**What you need to do**
Look through the data below, tally the lines where "profile" occurs, and write the total alone.

═════ Given information ═════

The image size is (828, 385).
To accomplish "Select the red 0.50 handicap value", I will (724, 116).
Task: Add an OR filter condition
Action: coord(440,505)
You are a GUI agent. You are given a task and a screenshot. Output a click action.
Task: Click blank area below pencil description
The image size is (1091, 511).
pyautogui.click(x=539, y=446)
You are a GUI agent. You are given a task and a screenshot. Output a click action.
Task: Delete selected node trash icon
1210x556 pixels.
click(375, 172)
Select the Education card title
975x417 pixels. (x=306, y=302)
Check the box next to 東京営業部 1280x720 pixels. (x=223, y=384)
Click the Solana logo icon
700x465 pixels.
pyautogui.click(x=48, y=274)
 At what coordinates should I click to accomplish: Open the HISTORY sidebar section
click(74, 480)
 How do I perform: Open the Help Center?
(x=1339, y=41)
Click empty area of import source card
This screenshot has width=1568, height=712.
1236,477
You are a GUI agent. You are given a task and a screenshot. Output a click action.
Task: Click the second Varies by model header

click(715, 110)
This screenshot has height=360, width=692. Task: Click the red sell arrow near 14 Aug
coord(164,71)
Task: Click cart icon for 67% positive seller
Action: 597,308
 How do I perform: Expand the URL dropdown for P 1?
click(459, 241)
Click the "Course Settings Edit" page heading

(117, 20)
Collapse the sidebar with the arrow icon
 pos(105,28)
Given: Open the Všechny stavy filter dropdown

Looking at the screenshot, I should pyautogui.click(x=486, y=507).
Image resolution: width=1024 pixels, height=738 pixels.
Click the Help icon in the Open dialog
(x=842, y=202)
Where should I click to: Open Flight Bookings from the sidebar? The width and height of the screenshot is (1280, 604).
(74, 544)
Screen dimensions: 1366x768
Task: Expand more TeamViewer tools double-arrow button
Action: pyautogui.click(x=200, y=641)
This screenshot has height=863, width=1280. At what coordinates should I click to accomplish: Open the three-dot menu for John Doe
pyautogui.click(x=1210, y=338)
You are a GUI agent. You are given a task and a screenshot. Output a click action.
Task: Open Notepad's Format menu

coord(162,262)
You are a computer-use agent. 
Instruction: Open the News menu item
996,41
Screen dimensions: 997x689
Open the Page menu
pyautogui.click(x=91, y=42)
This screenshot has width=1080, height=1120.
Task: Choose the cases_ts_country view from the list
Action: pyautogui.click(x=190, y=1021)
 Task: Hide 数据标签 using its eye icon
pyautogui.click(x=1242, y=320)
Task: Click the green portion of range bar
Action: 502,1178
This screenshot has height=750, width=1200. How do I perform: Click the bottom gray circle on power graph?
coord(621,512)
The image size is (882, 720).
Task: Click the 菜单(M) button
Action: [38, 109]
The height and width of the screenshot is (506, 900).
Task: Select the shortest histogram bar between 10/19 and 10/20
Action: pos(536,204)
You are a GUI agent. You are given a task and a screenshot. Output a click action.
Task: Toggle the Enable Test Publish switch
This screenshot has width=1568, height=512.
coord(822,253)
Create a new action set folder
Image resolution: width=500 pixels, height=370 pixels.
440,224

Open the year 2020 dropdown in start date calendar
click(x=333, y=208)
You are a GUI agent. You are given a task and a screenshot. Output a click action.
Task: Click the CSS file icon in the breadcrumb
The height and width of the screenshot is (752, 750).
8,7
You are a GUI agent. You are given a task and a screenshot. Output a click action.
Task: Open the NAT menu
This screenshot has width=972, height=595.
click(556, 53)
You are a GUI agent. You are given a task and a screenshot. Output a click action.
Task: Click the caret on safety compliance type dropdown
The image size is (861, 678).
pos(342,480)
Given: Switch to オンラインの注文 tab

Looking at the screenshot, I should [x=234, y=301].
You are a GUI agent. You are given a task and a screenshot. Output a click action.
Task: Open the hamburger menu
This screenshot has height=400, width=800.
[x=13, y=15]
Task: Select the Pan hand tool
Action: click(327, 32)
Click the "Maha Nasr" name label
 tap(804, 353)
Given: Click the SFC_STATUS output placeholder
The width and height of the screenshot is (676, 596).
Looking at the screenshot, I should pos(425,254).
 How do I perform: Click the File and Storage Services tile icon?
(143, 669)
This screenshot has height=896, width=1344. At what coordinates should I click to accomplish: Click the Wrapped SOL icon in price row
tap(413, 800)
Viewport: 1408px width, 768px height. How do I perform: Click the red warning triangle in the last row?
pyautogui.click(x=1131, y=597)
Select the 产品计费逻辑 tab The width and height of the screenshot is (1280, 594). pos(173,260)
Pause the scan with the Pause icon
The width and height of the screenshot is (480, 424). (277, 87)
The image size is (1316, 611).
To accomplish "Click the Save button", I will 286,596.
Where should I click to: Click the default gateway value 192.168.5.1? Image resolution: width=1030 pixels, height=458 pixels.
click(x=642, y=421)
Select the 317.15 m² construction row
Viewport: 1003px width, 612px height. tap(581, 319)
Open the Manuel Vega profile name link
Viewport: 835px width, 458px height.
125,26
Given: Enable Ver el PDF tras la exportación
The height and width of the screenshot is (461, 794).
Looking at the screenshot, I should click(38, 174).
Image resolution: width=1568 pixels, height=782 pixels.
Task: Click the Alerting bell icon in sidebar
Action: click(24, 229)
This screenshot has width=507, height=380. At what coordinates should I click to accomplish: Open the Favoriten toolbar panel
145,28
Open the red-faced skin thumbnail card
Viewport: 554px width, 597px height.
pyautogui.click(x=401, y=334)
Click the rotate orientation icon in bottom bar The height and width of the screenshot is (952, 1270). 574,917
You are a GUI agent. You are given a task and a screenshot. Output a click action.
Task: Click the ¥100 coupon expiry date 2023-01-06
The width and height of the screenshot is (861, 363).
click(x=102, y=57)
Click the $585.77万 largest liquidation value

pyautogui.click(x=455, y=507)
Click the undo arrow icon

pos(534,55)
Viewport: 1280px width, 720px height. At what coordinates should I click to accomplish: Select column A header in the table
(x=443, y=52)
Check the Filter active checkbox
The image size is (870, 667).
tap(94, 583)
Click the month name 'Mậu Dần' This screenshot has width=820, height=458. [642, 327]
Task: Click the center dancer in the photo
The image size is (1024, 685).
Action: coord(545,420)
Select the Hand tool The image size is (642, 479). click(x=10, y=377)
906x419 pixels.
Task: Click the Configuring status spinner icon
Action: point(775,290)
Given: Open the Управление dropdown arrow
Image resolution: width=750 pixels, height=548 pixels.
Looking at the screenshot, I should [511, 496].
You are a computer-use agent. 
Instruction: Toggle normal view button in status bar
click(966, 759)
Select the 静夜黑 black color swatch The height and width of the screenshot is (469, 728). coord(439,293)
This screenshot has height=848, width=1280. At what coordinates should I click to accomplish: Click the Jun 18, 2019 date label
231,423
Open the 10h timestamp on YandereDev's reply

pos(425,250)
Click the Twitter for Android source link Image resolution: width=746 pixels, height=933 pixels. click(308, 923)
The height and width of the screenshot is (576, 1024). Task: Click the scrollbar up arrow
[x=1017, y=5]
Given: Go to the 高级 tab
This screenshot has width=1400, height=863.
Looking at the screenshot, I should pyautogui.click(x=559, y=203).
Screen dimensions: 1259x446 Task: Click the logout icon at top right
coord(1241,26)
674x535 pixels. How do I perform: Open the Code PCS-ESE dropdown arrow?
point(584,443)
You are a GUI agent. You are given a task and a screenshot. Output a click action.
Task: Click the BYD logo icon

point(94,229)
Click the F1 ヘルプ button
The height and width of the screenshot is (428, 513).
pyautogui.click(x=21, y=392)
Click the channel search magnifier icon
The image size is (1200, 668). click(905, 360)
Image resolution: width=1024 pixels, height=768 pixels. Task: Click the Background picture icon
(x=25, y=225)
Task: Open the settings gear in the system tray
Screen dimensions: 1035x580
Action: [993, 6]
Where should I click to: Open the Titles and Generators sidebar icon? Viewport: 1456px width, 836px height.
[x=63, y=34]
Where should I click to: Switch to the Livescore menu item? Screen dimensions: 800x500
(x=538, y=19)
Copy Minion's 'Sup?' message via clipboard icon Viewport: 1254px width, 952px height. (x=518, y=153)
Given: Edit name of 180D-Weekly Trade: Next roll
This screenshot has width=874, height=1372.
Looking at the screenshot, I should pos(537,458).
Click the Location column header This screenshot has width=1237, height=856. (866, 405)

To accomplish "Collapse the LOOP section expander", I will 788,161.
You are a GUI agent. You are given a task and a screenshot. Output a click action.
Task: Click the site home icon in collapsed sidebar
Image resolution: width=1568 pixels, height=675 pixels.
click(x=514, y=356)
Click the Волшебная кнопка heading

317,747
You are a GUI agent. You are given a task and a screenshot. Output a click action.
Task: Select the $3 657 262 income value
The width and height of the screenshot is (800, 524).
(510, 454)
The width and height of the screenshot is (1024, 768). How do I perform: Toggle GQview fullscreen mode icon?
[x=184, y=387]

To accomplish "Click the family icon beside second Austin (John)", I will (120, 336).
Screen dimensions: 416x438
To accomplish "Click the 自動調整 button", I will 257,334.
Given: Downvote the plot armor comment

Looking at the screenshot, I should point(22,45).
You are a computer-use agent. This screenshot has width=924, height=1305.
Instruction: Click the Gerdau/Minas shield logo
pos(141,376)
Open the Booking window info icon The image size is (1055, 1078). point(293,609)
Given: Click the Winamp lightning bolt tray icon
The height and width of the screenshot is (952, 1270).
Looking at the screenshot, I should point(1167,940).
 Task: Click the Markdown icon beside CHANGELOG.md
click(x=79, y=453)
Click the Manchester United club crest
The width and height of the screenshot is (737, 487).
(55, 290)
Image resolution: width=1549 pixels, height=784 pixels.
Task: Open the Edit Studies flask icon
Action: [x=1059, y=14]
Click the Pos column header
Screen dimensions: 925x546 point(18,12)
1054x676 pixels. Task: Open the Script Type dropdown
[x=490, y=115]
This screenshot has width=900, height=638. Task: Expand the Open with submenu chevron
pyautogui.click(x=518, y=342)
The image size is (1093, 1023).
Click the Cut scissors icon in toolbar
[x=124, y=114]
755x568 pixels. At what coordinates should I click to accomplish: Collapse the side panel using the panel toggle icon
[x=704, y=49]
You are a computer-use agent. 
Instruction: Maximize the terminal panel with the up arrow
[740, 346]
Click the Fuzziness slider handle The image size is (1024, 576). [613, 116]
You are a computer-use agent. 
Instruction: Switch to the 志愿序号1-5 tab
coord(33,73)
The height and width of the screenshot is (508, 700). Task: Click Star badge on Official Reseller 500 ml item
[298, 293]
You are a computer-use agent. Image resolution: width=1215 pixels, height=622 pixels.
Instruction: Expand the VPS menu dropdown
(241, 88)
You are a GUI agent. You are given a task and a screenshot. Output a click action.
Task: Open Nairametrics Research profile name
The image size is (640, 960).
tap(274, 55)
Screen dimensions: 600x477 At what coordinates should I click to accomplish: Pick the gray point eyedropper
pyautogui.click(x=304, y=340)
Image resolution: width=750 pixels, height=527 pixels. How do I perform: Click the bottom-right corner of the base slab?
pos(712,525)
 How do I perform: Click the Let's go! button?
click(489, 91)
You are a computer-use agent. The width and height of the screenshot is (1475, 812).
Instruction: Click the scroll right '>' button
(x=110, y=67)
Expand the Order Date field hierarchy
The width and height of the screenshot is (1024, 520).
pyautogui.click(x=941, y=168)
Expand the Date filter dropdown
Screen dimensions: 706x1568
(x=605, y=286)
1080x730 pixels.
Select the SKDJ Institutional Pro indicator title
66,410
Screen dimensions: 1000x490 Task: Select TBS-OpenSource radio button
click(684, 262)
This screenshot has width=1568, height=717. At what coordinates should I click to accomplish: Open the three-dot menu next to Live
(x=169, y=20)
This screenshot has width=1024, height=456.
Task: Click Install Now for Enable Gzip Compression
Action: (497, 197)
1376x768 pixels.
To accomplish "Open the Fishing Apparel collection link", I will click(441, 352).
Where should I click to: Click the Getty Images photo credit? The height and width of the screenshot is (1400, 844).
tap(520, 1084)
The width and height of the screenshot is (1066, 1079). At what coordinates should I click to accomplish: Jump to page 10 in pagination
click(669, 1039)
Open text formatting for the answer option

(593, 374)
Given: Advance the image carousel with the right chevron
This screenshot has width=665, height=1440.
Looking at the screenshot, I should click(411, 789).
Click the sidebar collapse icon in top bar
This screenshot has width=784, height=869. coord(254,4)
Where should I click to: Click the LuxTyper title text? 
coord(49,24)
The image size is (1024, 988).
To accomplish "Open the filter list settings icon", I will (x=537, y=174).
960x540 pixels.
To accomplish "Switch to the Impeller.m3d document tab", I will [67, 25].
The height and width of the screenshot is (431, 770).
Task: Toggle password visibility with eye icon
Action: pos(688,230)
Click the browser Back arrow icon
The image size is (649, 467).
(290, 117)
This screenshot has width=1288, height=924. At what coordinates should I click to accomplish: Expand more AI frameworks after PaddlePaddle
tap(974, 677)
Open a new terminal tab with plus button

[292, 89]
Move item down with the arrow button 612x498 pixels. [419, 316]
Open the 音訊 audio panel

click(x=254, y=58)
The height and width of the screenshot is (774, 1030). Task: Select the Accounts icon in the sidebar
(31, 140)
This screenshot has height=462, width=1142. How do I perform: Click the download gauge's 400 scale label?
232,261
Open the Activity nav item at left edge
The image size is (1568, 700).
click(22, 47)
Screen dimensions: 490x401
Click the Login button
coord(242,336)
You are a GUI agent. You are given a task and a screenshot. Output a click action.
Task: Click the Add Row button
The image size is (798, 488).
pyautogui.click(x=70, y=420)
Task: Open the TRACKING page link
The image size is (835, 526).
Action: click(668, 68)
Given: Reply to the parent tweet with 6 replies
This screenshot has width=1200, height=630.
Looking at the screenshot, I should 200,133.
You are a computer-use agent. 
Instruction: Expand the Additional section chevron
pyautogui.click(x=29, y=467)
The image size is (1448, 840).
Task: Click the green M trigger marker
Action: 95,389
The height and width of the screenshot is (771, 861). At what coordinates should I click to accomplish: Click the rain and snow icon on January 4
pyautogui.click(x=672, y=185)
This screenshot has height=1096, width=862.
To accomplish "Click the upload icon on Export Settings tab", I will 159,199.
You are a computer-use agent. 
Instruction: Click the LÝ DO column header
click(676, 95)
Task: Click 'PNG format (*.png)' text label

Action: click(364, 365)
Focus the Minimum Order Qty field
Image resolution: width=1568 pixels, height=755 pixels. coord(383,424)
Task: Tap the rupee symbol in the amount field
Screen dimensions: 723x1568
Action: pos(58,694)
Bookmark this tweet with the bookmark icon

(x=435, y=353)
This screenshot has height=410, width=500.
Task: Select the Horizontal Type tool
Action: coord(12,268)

═════

**Answer to the problem**
2